In Scotland there is to begin with a great deal more land, and there the commercial letting of shooting has been developed in earnest, a logical development, maybe, from the clearances which replaced

crofters with sheep on these same moors a century and a half ago. Commercial letting may mean paying £5 a brace for walking-up grouse for a few days (estimated on a minimum estimate of the birds you should shoot — a few hundred pounds will be necessary as downpayment), to taking an eight-gun moor, complete with lodge, at £8,000 a week. Even that is not the most luxurious deal available. You — and 'you' by now can only be a successful Milanese industrialist — can pay £1,500 for a week's packaged sporting holiday, shooting, fishing, stalking, comfortable lodging and decent fare, with the services of a secretary if required.

This does not mean that owning a Banffshire moor is in• itself a licence to print dollars and lire. There is little capital expenditure involved Compared to some field sports — no pheasants to put down or trout to stock — but skilful man-management is required, as with the strip-burning of heather to provide the right nutriment at the right time. More than with most sports the uncontrollable affects the grouse's life cycle. In recent years grouse disease has taken a severe toll, as an equally mysterious disease has afflicted the salmon on many rivers. This year, the good hot summer may turn out to have been counterbalanced by the calamitous snow which fell in early June in Scotland. And it is even possible to price oneself out of the top end of the market, as the Seafield Sporting Club appears to have done.
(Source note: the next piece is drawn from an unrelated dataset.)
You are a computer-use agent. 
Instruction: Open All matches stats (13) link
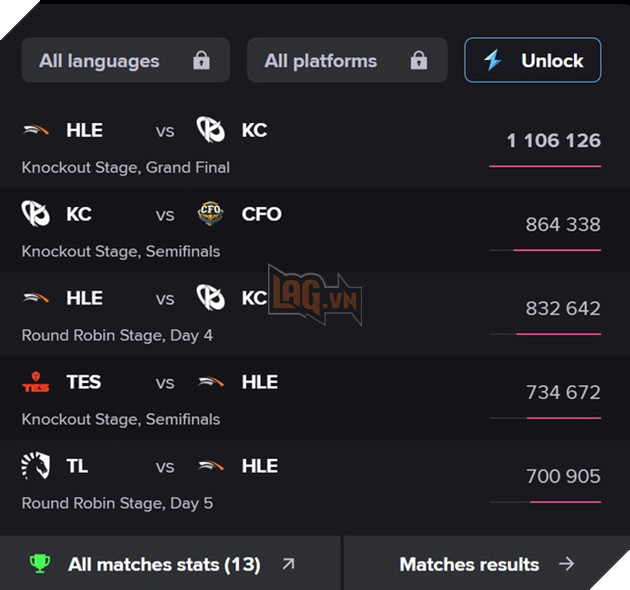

No one can say precisely what the proportion of foreigners to English — and Scotchmen — taking shooting is, but all the sporting agencies agree that the great majority of their clients are foreign. They have different reputations: the French are said to shoot well, the Italians not so well; the Germans favour deer-stalking, the Americans are passionately devoted to grouse. Nor has anyone — least of all the Department of Trade — calculated exactly what field sports in general and grouse shooting in particular does produce in the way of foreign exchange, but the figure must be substantially into millions of pounds per annum.

One safe bet is that the proportion of foreign to native sportsmen will increase. This has been the year of the masochism of the rich. In January, when the FT index hovered around 150, a spirit of resolution entered those who live largely from independent means. The central heating was cut off, and economies were determined upon which a more cheerful financial climate does not appear to have changed: Ascot seemed emptier this year, so did Glyndebourne, and famous beats on the Test and Itchen — once queued for — are still being advertised. As forecasts for our future become more and more gloomy this trend will presumably continue. Meanwhile we should practise our role as a nation of servants to rich visitors, vicariously enjoying their sport and perhaps even saving up to buy a grouse or two for dinner.